PASSAGE TO READ:
****************

Virginia Tech defense
The Hokies were led on defense by All-America defensive end selection Cornell Brown, who accumulated eight sacks, five other tackles for loss, 19 quarterback hurries, and 58 total tackles during the regular season and was named a first-team All-Big East selection, signifying his status as the best player at his position in that conference. This followed being named National Defensive Player of the Year at the end of the previous season. Tech's leading tackler was linebacker Brandon Semones, who accumulated 88 during the season. Free safety Torrian Gray also was a significant presence on the Virginia Tech defense. Gray ranked No. 1 on the team in solo tackles with 58, and was No. 3 in total tackles, with 76. He started every game for Tech during the three seasons immediately prior to the Orange Bowl and was a second-team All-Big East pick in 1996. Gray was supported in the defensive secondary by Antonio Banks, who caught a Tech-best four interceptions during the regular season.
In a December 26 practice, Virginia Tech linebacker Myron Newsome suffered an ankle injury that threatened to force him to sit out the Orange Bowl. Newsome, who had been a starter during the regular season, eventually recovered to participate in the game, but his injury was a point of media interest in the days prior to kickoff. Two other Virginia Tech defenders were injured during practice prior to the game. Cornell Brown suffered a minor leg injury, while defensive end John Engelberger broke his nose.
The Nebraska Cornhuskers' defense was ranked No. 5 in the country in rushing defense and scoring defense, allowing averages of just 83.8 rushing yards and 12.8 points per game. Nebraska also was ranked No. 7 in total defense, permitting just 255.4 yards per game. The cornerstones of that defense were Nebraska's two All-American defensive ends, Jared Tomich and Grant Wistrom. Tomich recorded five sacks, 10 tackles for loss, and a team-best 23 quarterback hurries during the 1996 regular season. In recognition of his performance, he was named a second-team AP All-American and was a finalist for the Lombardi Award. Wistrom, meanwhile, led Nebraska with 9.5 sacks and 20 tackles for loss. He was named a consensus All-American, indicating his selection as a first-team All-American by all the major selection panels. Neither man was Nebraska's leading tackler, however. That honor went to defensive tackle Jason Peter, who had 58 and was named a first-team All-Big 12 selection.
In the defensive secondary, defensive back Mike Minter led the Cornhuskers in interceptions, catching five and returning one for a touchdown during the regular season. Supporting Minter was cornerback Ralph Brown, who had 12 pass breakups.
The 1996 Orange Bowl kicked off on December 31, 1996 at 7:17 p.m. EST. The game's attendance was announced as 51,212, giving it the lowest attendance for an Orange Bowl since 1947. This poor attendance was despite the fact that more than 64,000 tickets were sold for the game. Many of the unused tickets were purchased in blocs by corporations that failed to use them. The game was televised on CBS, and Mike Mayock, Sean McDonough, and Dave Logan were the broadcasters. Approximately 8.8 million people tuned in to watch the game on television, earning the broadcast a Nielsen rating of 7.8. The temperature at kickoff was 75 degrees, and the weather was clear, with 75 percent humidity and wind from the east at six mph. Dick Honig was the referee, the umpire was Jim Augustyn, and the linesman was Ed Peters.

****************

TASK STATEMENT:
Duplicate the stretch of the passage on the 1996 Orange Bowl defenses from "In the defensive secondary, defensive" through "12 pass breakups.", leaving every word and mark unchanged.

LISTED ENTRIES:
****************

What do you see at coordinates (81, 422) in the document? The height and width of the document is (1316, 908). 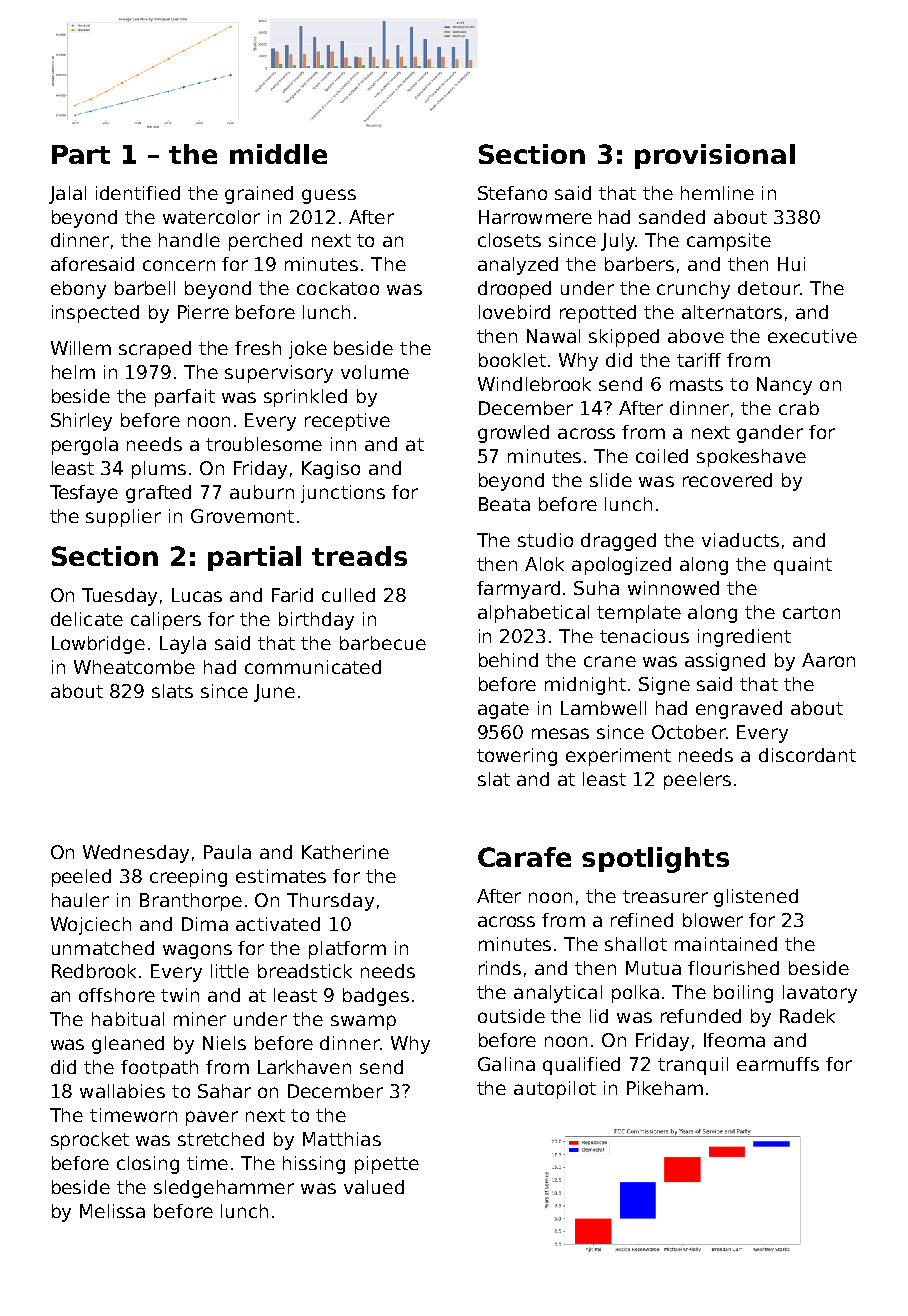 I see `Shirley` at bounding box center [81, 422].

****************

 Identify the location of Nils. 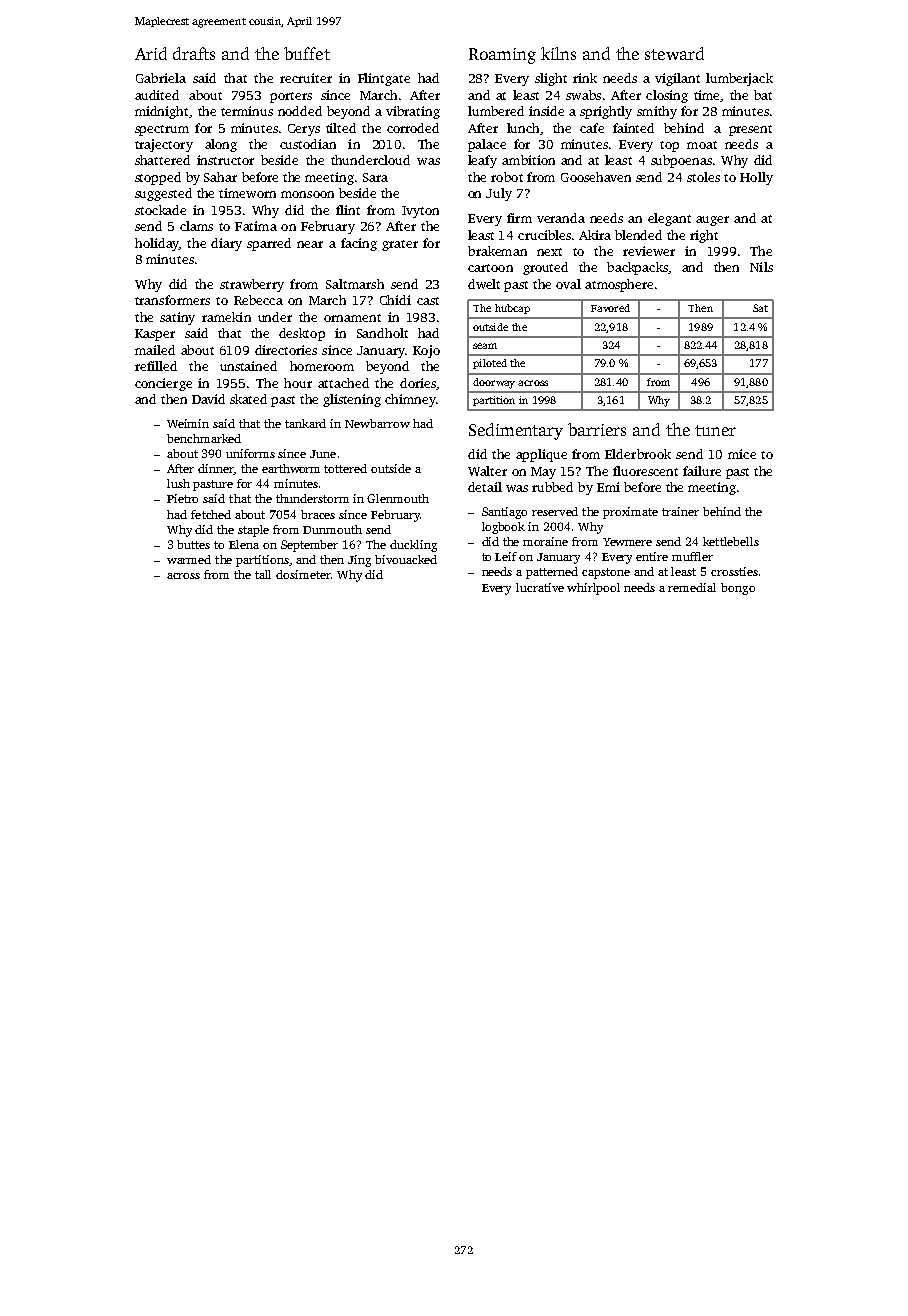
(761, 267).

****************

IN RESPONSE:
In the defensive secondary, defensive back Mike Minter led the Cornhuskers in interceptions, catching five and returning one for a touchdown during the regular season. Supporting Minter was cornerback Ralph Brown, who had 12 pass breakups.